■ **КОРОТКОЕ ЗАДАНИЕ**:
Продолжите рассуждение о песнях Высоцкого, начав сразу после его последнего предложения.

■ **ИЗБРАННЫЙ ОТРЫВОК**:
════════

Мнения поляризовались. В запале спора поклонники (наиболее рьяные из них) всячески превозносят певца и поэта, порой непомерно, противники же – всячески принижают и тоже нередко перебарщивают. Суть же, по-моему, не в том, какое звание ему присвоить посмертно или какое прозвище приклеить. Есть факт культуры, факт реальный и несомненный – творчество человека, чьи песни вот уже четверть века у всех на слуху. Необходимо по возможности точнее определить его роль на общей сцене, его место в общей связке. И тут сразу же возникает множество вопросов.
Вот первый: считать ли песни Высоцкого произведениями искусства или они – как полагает Т. Баранова – эрзац, заменитель искусства для широкой аудитории, широкой, но неглубокой, то есть эстетически не очень-то образованной и не больно-то требовательной? Т. Баранова достаточно детально проследила, чем и почему эти песни могут нравиться тем, кто любит потреблять художества на досуге, кому после дневных хлопот не нужны Борхес и Кортасар, а подавай «чего-нибудь попроще». Но вот загвоздка: среди людей, которые устно и письменно выразили свою признательность Высоцкому, много и профессиональных писателей, литературоведов, философов, артистов, тех, кто не только по роду занятий знаком с настоящей культурой, но и сам в ней кое-что создал, то есть истинное творение от подделки отличить сможет. Правда, вероятно, именно поэтому они, как правило, говорили не столько о художественных достоинствах песен Высоцкого, сколько об их эмоциональной выразительности и социальной значимости.
Но если перед нами искусство, то в нем непременно должна быть искусность, пусть не во всем, а в чем-то одном Высоцкий должен явить совершенство, в чем-то одном он должен быть – с чисто профессиональной, «цеховой» точки зрения – специалистом высокого класса. В чем?
Тут, на мой взгляд, мы сталкиваемся не просто с сочетанием музыки, поэзии и пения, и даже не с синтетическим, а с синкретическим искусством, которое у нас пока еще плохо исследовано, а потому лучше пользоваться не искусствоведческой (как бы это ни казалось странным), а спортивной терминологией.

════════

[Список для поиска описанных объектов]
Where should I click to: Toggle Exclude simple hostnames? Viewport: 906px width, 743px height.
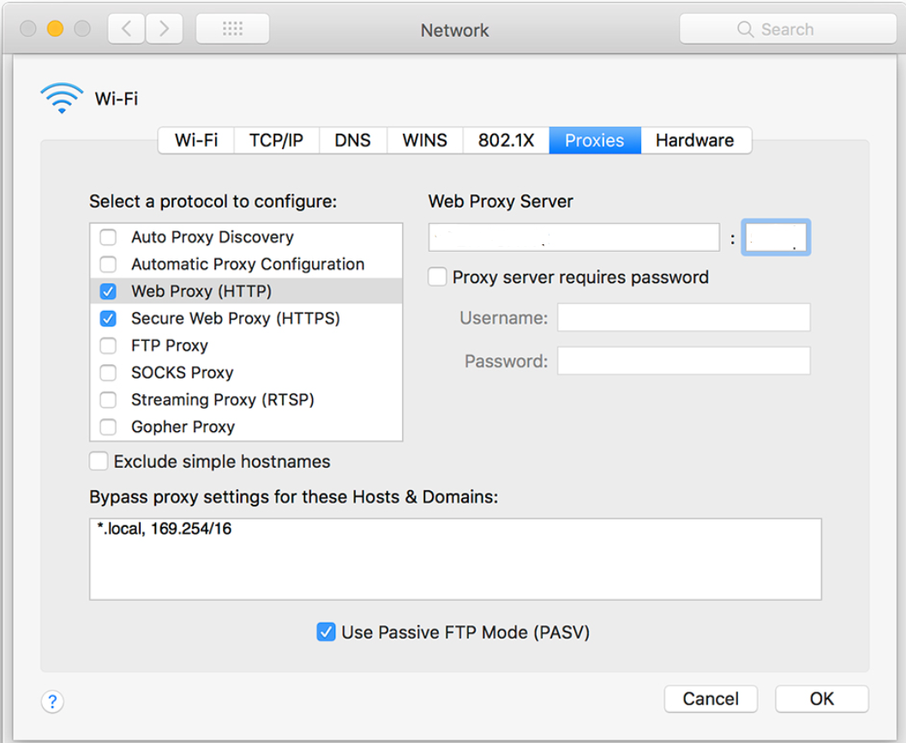coord(98,461)
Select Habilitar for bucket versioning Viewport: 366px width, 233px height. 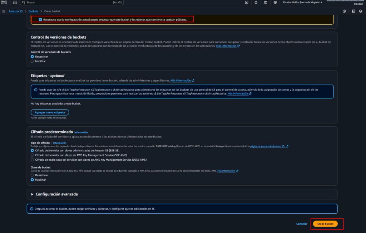[33, 61]
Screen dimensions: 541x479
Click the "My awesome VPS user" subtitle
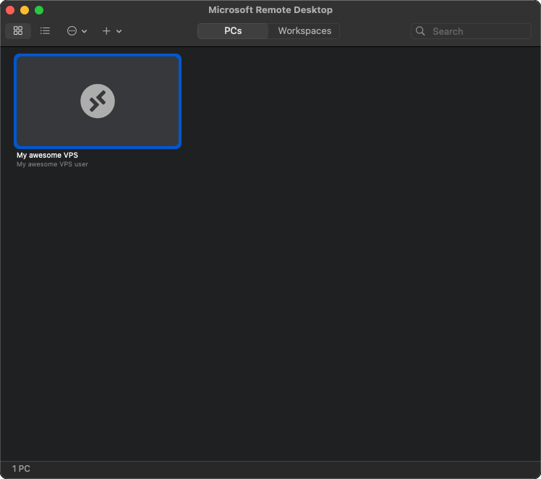pos(52,164)

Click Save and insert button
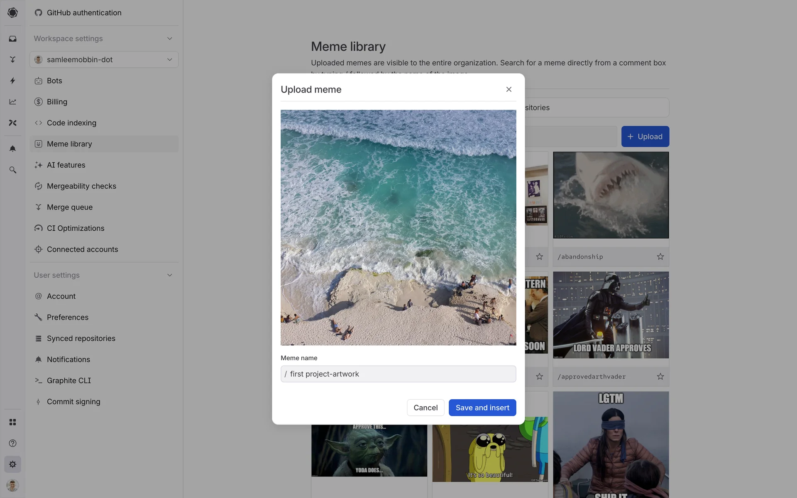(482, 408)
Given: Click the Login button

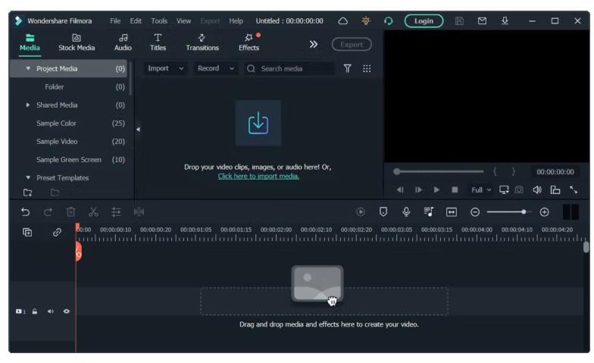Looking at the screenshot, I should (424, 20).
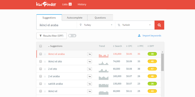
Task: Open the Turkey location dropdown
Action: click(96, 25)
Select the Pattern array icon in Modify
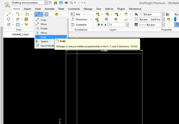179x124 pixels. (47, 14)
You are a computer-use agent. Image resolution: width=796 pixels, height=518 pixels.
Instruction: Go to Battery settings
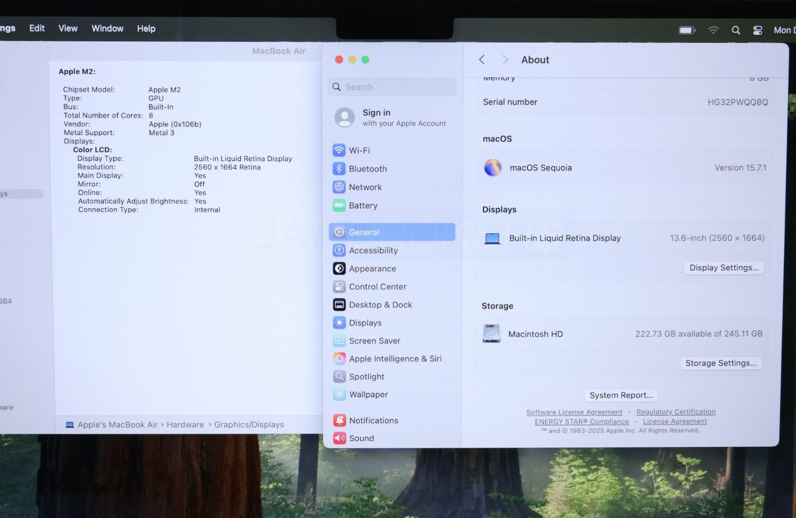(x=363, y=206)
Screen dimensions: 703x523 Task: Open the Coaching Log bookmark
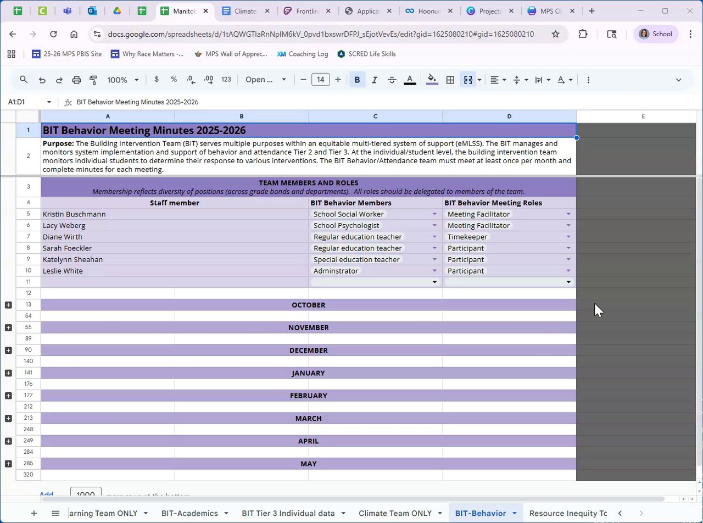tap(303, 54)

════════

■ **ОТВЕТ**:
Владимир Высоцкий чемпион в многоборье. Пусть в отдельных видах его достижения и ниже рекордных, но мало кто способен набрать такую сумму баллов, мало кто может с ним состязаться именно в многоборье. Поэт, композитор, певец, актер – и это как минимум, потому что молено и детализировать: не только стихотворец, но поэт-драматург, работающий в разных жанрах – лирика, сатира, сказка, баллада; актер широкого амплуа – и трагик, и комик. Композитором он, правда, сам себя не считал, говорил даже, что подбирает к стихам не музыку, а всего лишь «ритмическую основу». Впрочем, В. Толстых полагает, будто Высоцкий скромничал. Может, и так, судить не берусь, в музыке не сведущ, однако, и на мой некомпетентный слух, в лучших его песнях, ну, скажем, в таких, как «Беда», «Кони привередливые», «Банька по-белому», мелодии не банальны, не примитивны. Опять же не сужу о вокальных данных, допускаю, что их, как говорится, «бог не дал» (впрочем, мне, как и многим, нравится его голос), но в искренности и истовости исполнения с ним мало кто сравнится.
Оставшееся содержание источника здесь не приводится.